Australian cricket great Shane Warne died due to natural causes, an autopsy has showed, Thai police said on Monday.
Warne died last Friday on the Thai island aged 52. His family had accepted the finding, a deputy police spokesperson said.
“Today (Monday) investigators received the autopsy result, in which the medical opinion is that the cause of death is natural,” Kissana Phathanacharoen said. “Investigators will summarise the autopsy result for prosecutors within the timeframe of the law.”
The cricketer’s body would be flown to Australia on Tuesday, lieutenant-general Surachate Hakparn told a news conference, also ruling out any foul play.

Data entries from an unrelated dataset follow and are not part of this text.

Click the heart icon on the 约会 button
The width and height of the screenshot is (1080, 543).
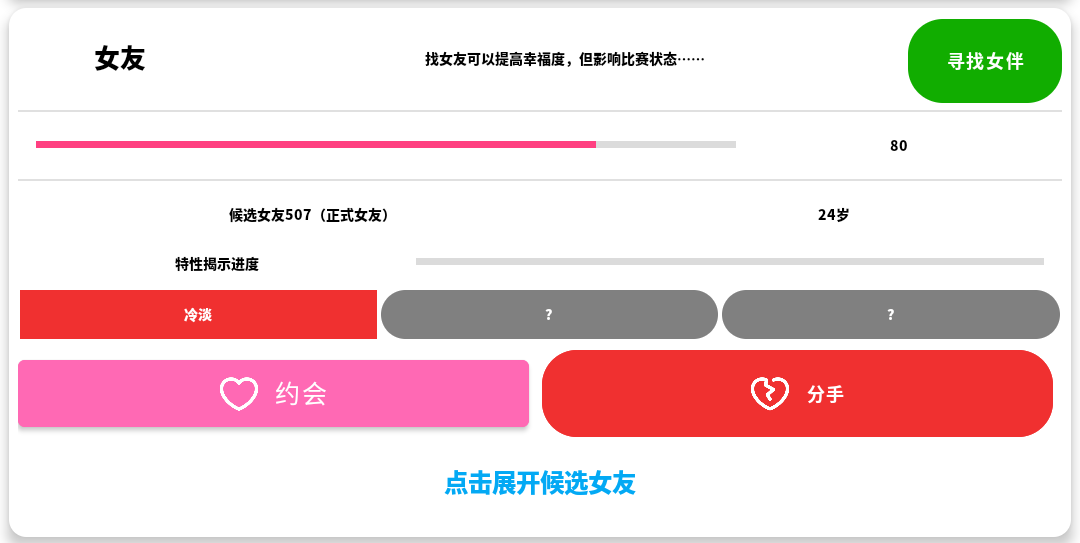coord(239,393)
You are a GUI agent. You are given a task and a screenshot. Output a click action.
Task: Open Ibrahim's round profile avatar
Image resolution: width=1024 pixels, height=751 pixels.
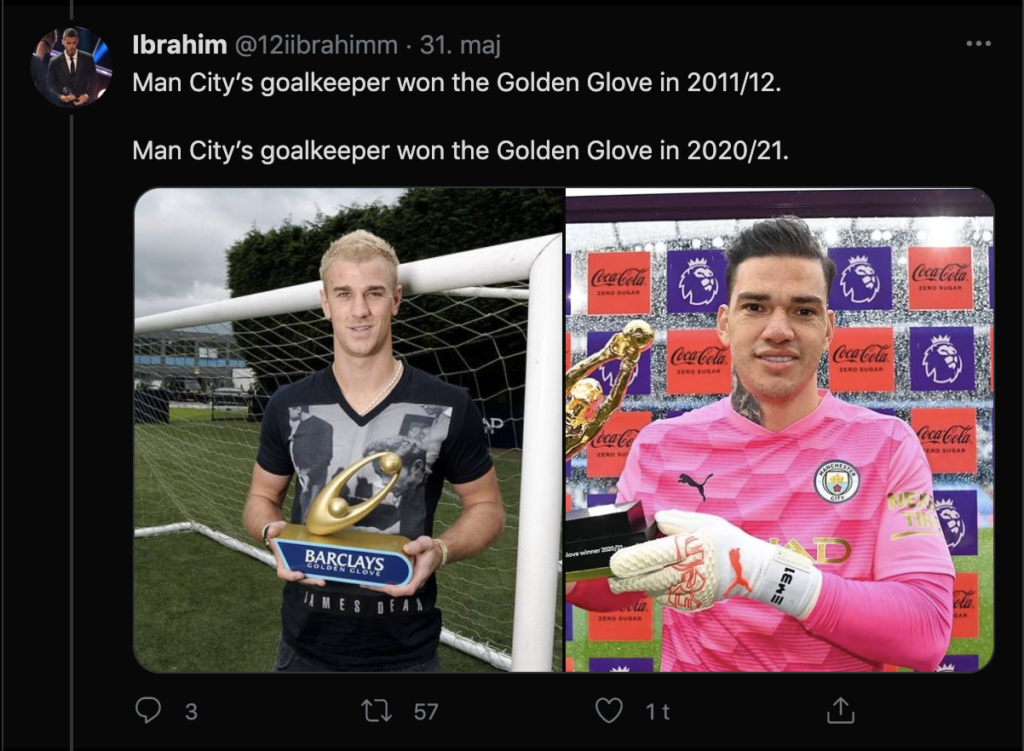pyautogui.click(x=71, y=66)
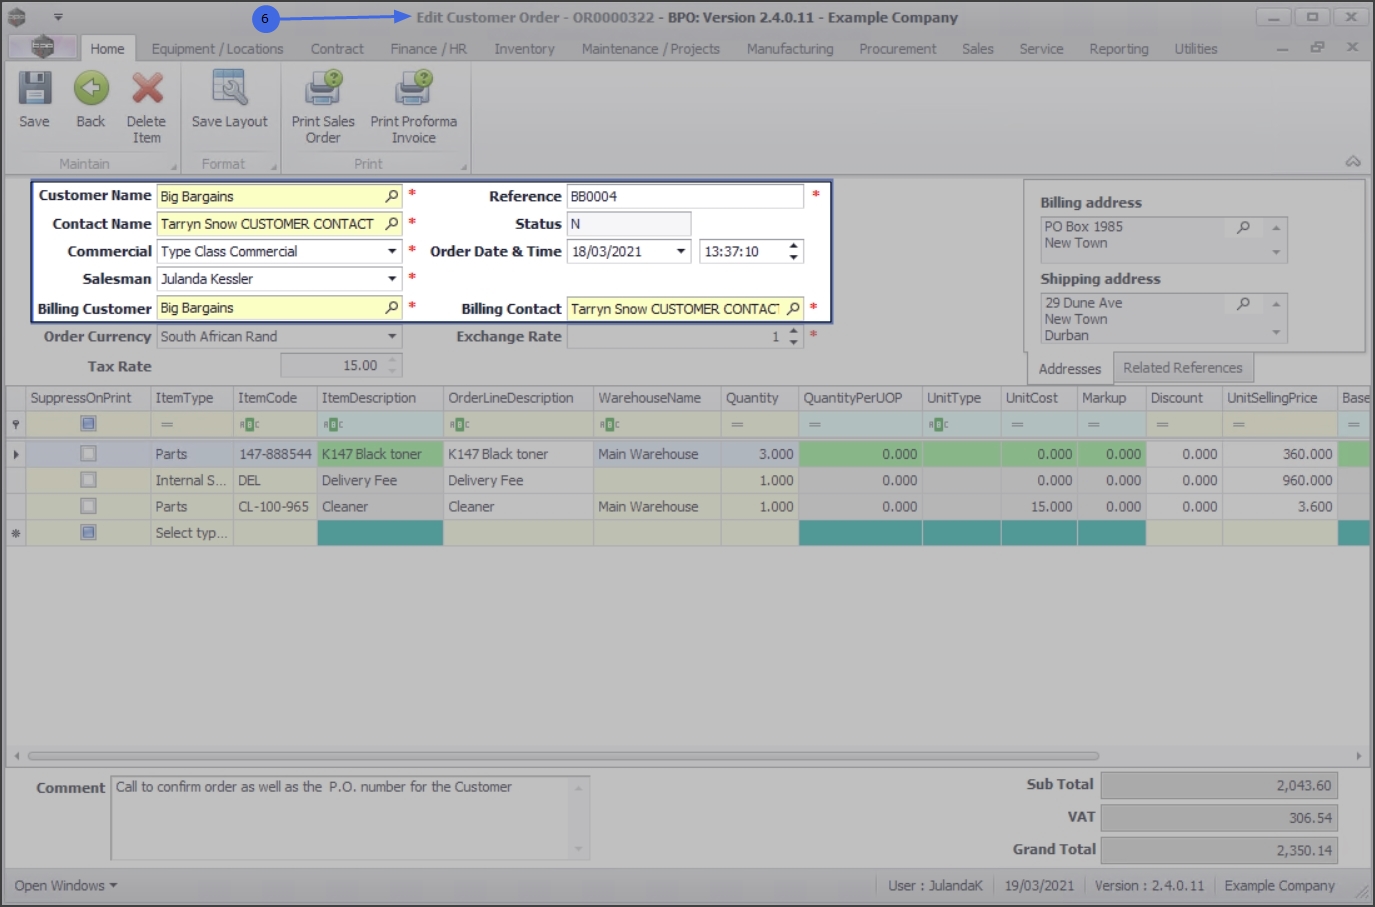Tick SuppressOnPrint checkbox for K147 Black toner
Viewport: 1375px width, 907px height.
point(88,454)
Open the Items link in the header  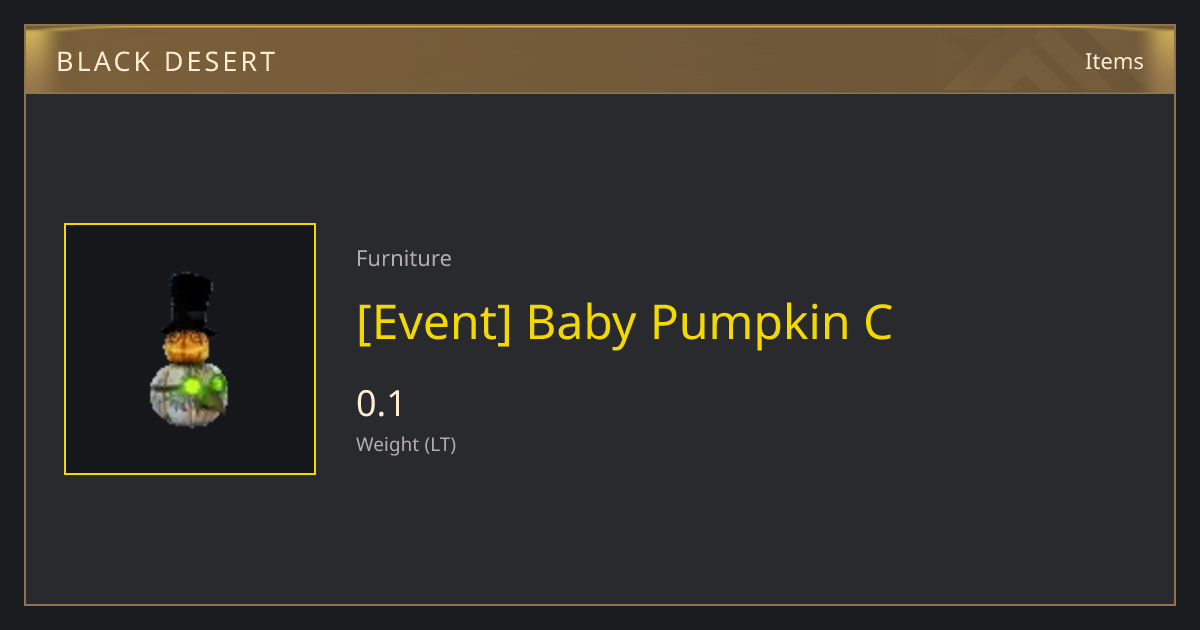1114,61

The autopsy report showed the Australian died of a “congenital disease”, Songyot Chayaninporamet, deputy director of Samui Hospital, told a news conference. “There is no Covid-19 infection and no sign of assault or murder.”
Allan McKinnon, Australia’s ambassador to Thailand, who has been on Koh Samui since the day after Warne’s death, thanked the authorities. Warne’s sudden death rocked the cricketing world and fans, who left tributes of flowers, flags, an Australian sports shirt, a can of beans and a packet of cigarettes outside the villa where Warne was found unconscious.
Former Australia captain Michael Clarke, who shared a great camaraderie with the legend, has been shaken by the death of his “true friend”.
“Cricket has always been a game of numbers and one simple number sums up my relationship with Shane Warne — 23,” Clarke wrote in a column for The Daily Telegraph. “...it was not a done thing in cricket for a shirt number to be handed down. But all that changed when Warnie came up to me and told me he wanted me to take on his No. 23 that he wore in one-day cricket.... I will hang onto that honour for the rest of my life.
“Everyone is rightly talking about the legend that Warnie was. If he’s not the greatest ever Australian cricketer, then he is equal to Sir Donald Bradman. He is — as his No. 23 said — the Michael Jordan of cricket,” Clarke said referring to the American basketball legend. “But all that stuff is secondary to the friend he became to me and so many others around the game,” Clarke, 40, wrote.
The state funeral of the much-loved cricketer — whom the Australian Prime Minister, Scott Morrison, called “one of our nation’s greatest characters” — will be held at the iconic MCG in front of an expected crowd of 1 lakh people, according to reports in the Australian media. It is likely to be held within two or three weeks.
The public memorial will be held after the family mourn him at a private service. His manager James Erskine did not confirm MCG as the venue for the state funeral but hinted that no other stadium would be an appropriate one. “But where else?” he told The Age.
The MCG is not only Warne’s favourite ground and the scene of his famous hat-trick against England in the 1994 Boxing Day Test, but there also stands a statue of him.